▶ [SOURCE MATERIAL]:
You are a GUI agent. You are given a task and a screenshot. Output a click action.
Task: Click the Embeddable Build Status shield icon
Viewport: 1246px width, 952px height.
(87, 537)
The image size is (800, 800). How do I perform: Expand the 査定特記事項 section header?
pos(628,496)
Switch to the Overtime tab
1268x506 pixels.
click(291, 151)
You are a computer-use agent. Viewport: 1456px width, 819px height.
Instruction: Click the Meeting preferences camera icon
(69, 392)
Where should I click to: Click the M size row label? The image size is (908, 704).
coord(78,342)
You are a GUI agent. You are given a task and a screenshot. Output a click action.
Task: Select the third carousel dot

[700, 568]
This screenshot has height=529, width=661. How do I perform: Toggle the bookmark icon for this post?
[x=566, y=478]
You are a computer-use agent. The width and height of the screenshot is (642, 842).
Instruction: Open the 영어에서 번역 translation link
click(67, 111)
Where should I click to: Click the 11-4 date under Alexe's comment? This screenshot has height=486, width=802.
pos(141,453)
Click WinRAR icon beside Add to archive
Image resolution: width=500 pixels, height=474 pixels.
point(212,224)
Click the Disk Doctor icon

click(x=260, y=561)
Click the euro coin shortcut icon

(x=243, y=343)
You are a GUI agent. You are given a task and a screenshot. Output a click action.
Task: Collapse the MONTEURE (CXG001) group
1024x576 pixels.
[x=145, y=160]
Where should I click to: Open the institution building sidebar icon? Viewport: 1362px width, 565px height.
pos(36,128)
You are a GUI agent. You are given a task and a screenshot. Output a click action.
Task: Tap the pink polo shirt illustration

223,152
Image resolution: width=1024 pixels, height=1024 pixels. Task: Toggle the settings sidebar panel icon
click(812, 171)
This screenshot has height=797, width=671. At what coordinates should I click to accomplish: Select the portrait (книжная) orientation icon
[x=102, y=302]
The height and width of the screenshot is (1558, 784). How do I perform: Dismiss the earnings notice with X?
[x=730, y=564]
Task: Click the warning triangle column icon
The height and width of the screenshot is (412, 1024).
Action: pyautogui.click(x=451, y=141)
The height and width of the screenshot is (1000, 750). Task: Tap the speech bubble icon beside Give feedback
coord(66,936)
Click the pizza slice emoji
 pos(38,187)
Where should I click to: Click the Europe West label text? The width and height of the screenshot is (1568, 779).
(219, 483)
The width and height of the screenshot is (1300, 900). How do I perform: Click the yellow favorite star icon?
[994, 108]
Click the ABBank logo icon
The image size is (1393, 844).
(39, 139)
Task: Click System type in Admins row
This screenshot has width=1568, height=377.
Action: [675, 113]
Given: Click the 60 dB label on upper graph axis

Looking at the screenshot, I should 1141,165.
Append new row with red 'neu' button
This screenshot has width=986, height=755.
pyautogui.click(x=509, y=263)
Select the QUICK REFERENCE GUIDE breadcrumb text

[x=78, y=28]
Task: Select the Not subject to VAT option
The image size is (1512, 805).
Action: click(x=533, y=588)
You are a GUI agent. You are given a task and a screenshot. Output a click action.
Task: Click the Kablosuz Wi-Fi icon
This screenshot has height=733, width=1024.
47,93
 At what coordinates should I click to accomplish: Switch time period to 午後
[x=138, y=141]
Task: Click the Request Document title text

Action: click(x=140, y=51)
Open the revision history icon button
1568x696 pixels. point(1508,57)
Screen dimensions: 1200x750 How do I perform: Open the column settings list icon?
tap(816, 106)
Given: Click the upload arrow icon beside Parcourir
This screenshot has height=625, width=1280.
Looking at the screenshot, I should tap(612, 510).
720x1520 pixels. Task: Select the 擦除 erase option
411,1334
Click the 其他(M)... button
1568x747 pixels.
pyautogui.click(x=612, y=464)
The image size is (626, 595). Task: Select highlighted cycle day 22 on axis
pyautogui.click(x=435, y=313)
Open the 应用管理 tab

▶ [TASK REQUIREMENTS]: The material is to be written out once more, exactly and in full.

▶ [WRITTEN RESPONSE]:
You are a GUI agent. You are given a task and a screenshot. Output a click action.
Task: Click the Embeddable Build Status shield icon
Viewport: 1246px width, 952px height.
(87, 537)
The image size is (800, 800). How do I perform: Expand the 査定特記事項 section header?
pos(628,496)
Switch to the Overtime tab
1268x506 pixels.
click(291, 151)
You are a computer-use agent. Viewport: 1456px width, 819px height.
Instruction: Click the Meeting preferences camera icon
(69, 392)
Where should I click to: Click the M size row label? The image size is (908, 704).
coord(78,342)
You are a GUI agent. You are given a task and a screenshot. Output a click action.
Task: Select the third carousel dot

[700, 568]
This screenshot has height=529, width=661. How do I perform: Toggle the bookmark icon for this post?
[x=566, y=478]
You are a computer-use agent. The width and height of the screenshot is (642, 842).
Instruction: Open the 영어에서 번역 translation link
click(67, 111)
Where should I click to: Click the 11-4 date under Alexe's comment? This screenshot has height=486, width=802.
pos(141,453)
Click WinRAR icon beside Add to archive
Image resolution: width=500 pixels, height=474 pixels.
point(212,224)
Click the Disk Doctor icon

click(x=260, y=561)
Click the euro coin shortcut icon

(x=243, y=343)
You are a GUI agent. You are given a task and a screenshot. Output a click action.
Task: Collapse the MONTEURE (CXG001) group
1024x576 pixels.
[x=145, y=160]
Where should I click to: Open the institution building sidebar icon? Viewport: 1362px width, 565px height.
pos(36,128)
You are a GUI agent. You are given a task and a screenshot. Output a click action.
Task: Tap the pink polo shirt illustration

223,152
Image resolution: width=1024 pixels, height=1024 pixels. Task: Toggle the settings sidebar panel icon
click(812, 171)
This screenshot has height=797, width=671. At what coordinates should I click to accomplish: Select the portrait (книжная) orientation icon
[x=102, y=302]
The height and width of the screenshot is (1558, 784). How do I perform: Dismiss the earnings notice with X?
[x=730, y=564]
Task: Click the warning triangle column icon
The height and width of the screenshot is (412, 1024).
Action: pyautogui.click(x=451, y=141)
The height and width of the screenshot is (1000, 750). Task: Tap the speech bubble icon beside Give feedback
coord(66,936)
Click the pizza slice emoji
 pos(38,187)
Where should I click to: Click the Europe West label text? The width and height of the screenshot is (1568, 779).
(219, 483)
The width and height of the screenshot is (1300, 900). How do I perform: Click the yellow favorite star icon?
[994, 108]
Click the ABBank logo icon
The image size is (1393, 844).
(39, 139)
Task: Click System type in Admins row
This screenshot has width=1568, height=377.
Action: [675, 113]
Given: Click the 60 dB label on upper graph axis

Looking at the screenshot, I should 1141,165.
Append new row with red 'neu' button
This screenshot has width=986, height=755.
pyautogui.click(x=509, y=263)
Select the QUICK REFERENCE GUIDE breadcrumb text

[x=78, y=28]
Task: Select the Not subject to VAT option
The image size is (1512, 805).
Action: click(x=533, y=588)
You are a GUI agent. You are given a task and a screenshot. Output a click action.
Task: Click the Kablosuz Wi-Fi icon
This screenshot has height=733, width=1024.
47,93
 At what coordinates should I click to accomplish: Switch time period to 午後
[x=138, y=141]
Task: Click the Request Document title text

Action: click(x=140, y=51)
Open the revision history icon button
1568x696 pixels. point(1508,57)
Screen dimensions: 1200x750 How do I perform: Open the column settings list icon?
tap(816, 106)
Given: Click the upload arrow icon beside Parcourir
This screenshot has height=625, width=1280.
Looking at the screenshot, I should tap(612, 510).
720x1520 pixels. Task: Select the 擦除 erase option
411,1334
Click the 其他(M)... button
1568x747 pixels.
pyautogui.click(x=612, y=464)
The image size is (626, 595). Task: Select highlighted cycle day 22 on axis
pyautogui.click(x=435, y=313)
Open the 应用管理 tab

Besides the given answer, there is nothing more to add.